At this period of our dinner little Oddenino came up, and I asked him to point out some of the alterations to my sister-in-law. He showed her the new lamps, which cast a pleasant rosy light on the tables; the new carpet; sent the maître d'hôtel to fetch samples of the new china and glass and silver which by now have been taken into use; explained how the kitchen, which is under the rule of M. Charles, has been doubled in size; and how the serving arrangements, which of old were coram populo, and carried out with an accompaniment of shrill female voices and much clashing of plates, were now safely concealed behind a wall of mirrors. I told Oddenino that I thought that even now too much noise came through the open door which leads to the serving-room; for I hold a really good dinner to be so sublime a thing that the homage of absolutely silent attendance is due to it; and the little man, looking suddenly as sorrowful as if he had lost a near relation, promised to have swing doors put up, so that not a whisper should penetrate to the dining-rooms.
The quails were delicious. Their flesh almost melted in one's mouth, as my sister-in-law remarked. When the pole nord came the ice proved not to be an ordinary one, but a semi-fluid delicacy cased in harder cream ice. The ice pedestal was in the shape of a bird resting on rocks, and when I made a feeble little jest about Andrée's pigeons my sister-in-law laughed. I reproved her austerely, telling her that if she laughed thus she would be taken for an actress. Whereon she retorted that she did not want to be taken for an actress, but that she wanted to be one. I opened my eyes in a query, and she said that if actresses were given every night such a dinner as she had eaten she wanted to be an actress.
I paid my bill while my sister-in-law admired the beautiful flower-decked Minton china, a trayful of which was brought to her, the glasses with a golden N and a crown on them and the heavy silver.
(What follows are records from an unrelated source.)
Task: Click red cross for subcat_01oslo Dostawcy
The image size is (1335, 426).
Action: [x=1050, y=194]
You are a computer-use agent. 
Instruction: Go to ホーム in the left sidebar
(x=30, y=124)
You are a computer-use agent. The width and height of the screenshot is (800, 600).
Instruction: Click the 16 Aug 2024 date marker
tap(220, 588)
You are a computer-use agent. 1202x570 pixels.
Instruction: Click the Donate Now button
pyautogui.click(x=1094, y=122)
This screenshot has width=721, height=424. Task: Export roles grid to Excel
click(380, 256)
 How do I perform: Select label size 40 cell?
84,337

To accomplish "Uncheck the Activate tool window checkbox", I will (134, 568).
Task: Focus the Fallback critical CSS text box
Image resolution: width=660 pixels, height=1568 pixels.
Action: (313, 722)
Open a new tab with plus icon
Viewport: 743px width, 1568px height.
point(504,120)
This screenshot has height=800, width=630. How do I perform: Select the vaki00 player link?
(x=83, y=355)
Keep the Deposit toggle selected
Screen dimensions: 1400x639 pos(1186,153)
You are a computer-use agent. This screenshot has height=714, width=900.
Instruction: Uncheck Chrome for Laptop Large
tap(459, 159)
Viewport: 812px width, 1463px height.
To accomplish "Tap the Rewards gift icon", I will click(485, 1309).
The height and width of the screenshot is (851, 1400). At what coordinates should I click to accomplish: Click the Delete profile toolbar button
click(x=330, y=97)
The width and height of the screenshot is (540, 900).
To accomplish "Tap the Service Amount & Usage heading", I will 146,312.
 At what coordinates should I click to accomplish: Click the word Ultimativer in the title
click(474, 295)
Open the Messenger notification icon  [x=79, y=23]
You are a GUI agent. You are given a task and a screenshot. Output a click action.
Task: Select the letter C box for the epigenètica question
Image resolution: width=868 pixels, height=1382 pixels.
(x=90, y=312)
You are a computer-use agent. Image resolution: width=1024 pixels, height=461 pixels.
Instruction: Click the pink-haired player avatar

The bill was: two couverts, 1s.; hors-d'œuvre, 2s.; pot au feu, 2s.; sole Waleska, 3s. 6d.; suprême d'agneau, 3s. 6d.; haricots verts, 1s. 6d.; parfait de foie gras, 4s.; caille cocotte, 5s.; salade, 1s.; pole nord, 2s. 6d.; café, 1s. 6d.; one bottle '67, 15s.; liqueurs, 2s.; total, £2: 4: 6.
I told my sister-in-law that if we were not to miss the first act of the play we were going to see, we had better be going, so she laid down the straw through which she had been sucking her crème de menthe, and with a sigh, a tribute of remembrance to the quails, put on her gloves.